G
Guest
Gość
Najpopularniejsze informacje
Kanały RSS
Tematy: ukraina, transport
13:02, 24.01.2008 /TVN24, PAP
Celnicy masowo idą na urlop
ALBO RZĄD UDROŻNI PRZEJŚCIA, ALBO TIRY ZABLOKUJĄ STOLICĘ
Nadal długie kolejki do przejść granicznych z Ukrainą
TVN24
Protest celników przybiera na sile. Funkcjonariusze w całym kraju nie przyszli do pracy. Wzięli urlopy na żądanie lub są na zwolnieniach lekarskich. Na posterunkach pojawili się tylko nieliczni.
Z powodu protestu celników, na dwóch podkarpackich przejściach granicznych z Ukrainą: w Korczowej i Medyce wstrzymano odprawy celne. Powodem jest brak celników na przejściach. W Korczowej do pracy przyszedł tylko kierownik zmiany, a w Medyce jest tylko trzech funkcjonariuszy. W normalnych warunkach na tych przejściach jest około 20 celników na zmianie. Pozostali wzięli urlopy na żądanie lub są na zwolnieniach lekarskich. Z powodu braku kadry nie można też przesunąć funkcjonariuszy z innych punktów.

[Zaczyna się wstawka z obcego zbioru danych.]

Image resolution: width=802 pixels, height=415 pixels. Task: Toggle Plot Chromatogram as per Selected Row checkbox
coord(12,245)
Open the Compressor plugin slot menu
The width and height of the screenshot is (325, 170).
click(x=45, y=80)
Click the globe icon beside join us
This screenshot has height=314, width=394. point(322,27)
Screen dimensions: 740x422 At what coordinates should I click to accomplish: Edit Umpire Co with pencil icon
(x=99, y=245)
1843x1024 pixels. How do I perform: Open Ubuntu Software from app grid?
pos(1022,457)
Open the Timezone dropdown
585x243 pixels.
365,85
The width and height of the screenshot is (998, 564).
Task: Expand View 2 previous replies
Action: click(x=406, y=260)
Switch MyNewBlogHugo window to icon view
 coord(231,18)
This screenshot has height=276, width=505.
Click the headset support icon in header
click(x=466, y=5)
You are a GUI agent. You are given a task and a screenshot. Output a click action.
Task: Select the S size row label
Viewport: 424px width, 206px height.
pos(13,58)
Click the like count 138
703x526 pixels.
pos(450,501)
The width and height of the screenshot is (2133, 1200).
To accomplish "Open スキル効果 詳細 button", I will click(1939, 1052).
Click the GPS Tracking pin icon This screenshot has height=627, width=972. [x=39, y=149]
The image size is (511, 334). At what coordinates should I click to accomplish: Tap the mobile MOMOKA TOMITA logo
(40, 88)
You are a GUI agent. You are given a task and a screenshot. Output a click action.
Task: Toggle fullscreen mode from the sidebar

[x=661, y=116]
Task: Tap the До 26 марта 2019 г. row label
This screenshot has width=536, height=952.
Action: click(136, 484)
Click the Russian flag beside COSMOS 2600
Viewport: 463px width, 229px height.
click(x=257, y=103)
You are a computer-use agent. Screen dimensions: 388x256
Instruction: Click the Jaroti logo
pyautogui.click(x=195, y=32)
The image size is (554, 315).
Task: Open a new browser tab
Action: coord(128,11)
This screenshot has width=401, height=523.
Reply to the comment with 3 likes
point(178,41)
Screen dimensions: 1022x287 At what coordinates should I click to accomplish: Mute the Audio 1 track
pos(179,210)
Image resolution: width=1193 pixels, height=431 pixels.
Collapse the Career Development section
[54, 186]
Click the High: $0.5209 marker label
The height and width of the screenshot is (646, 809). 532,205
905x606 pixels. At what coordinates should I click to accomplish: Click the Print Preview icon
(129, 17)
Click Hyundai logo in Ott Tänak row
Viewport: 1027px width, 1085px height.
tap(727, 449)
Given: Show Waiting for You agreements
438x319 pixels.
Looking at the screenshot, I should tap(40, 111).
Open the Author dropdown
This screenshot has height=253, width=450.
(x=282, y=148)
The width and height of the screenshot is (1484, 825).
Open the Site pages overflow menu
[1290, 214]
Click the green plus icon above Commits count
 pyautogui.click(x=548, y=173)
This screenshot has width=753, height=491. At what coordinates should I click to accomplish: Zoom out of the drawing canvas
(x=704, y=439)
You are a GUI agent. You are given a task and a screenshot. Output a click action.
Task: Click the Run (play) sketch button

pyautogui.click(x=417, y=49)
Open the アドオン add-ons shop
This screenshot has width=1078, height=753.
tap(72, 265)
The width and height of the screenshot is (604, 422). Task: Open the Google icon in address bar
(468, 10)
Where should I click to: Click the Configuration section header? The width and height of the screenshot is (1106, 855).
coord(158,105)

Celnicy nie przyszli do pracy
Nie stawili się także funkcjonariusze obsługujący port lotniczy w Jasionce koło Rzeszowa. Podobna sytuacja ma miejsce również w województwie pomorskim. W niektórych placówkach liczba pracujących celników została "poważnie ograniczona". - To jest oddolna inicjatywa ludzi sfrustrowanych i zmęczonych sytuacją w służbie celnej, pracujących na kilku etatach, aby pokryć braki kadrowe spowodowane odchodzeniem ludzi ze służby. Sytuacja i nasze postulaty są już znane od dawna, jednak spotkaliśmy się z ignorancją ze strony władz w Warszawie – powiedział wiceprzewodniczący Zrzeszenia Związków Zawodowych Służby Celnej RP Jarosław Łukowicz.
Solidaryzując się z kolegami pracującymi na granicy wschodniej do pracy nie przyszli celnicy w Kielcach i Starachowicach (Świętokrzyskie). Większość funkcjonariuszy wzięło urlopy na żądanie lub są na zwolnieniach lekarskich. Na piątek celnicy planują ogólnokrajowy protest.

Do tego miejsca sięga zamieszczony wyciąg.